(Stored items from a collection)
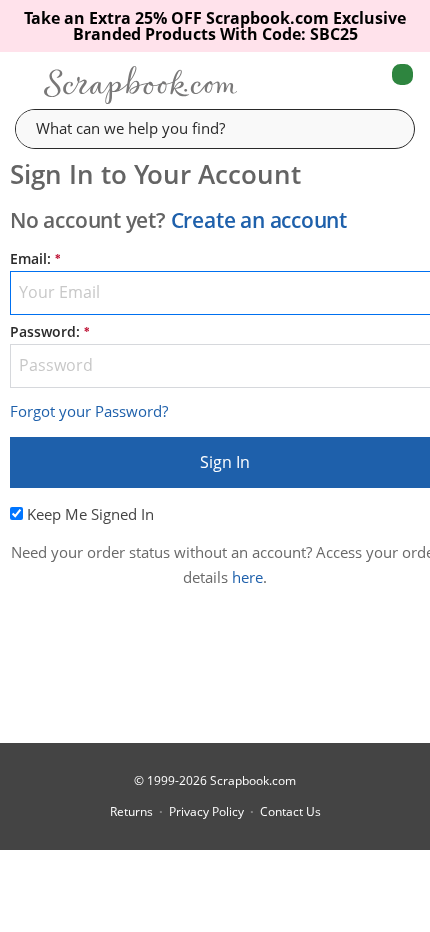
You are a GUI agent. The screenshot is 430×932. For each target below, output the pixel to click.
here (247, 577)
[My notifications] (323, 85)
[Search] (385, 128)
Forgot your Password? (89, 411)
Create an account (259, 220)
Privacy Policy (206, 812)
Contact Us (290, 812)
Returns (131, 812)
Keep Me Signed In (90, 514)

### What this task involves:
Copy every record exactly, dropping the images.

### Solved exercise:
You are a GUI agent. The screenshot is 430×932. For each target below, output the pixel to click.
here (247, 577)
[My notifications] (323, 85)
[Search] (385, 128)
Forgot your Password? (89, 411)
Create an account (259, 220)
Privacy Policy (206, 812)
Contact Us (290, 812)
Returns (131, 812)
Keep Me Signed In (90, 514)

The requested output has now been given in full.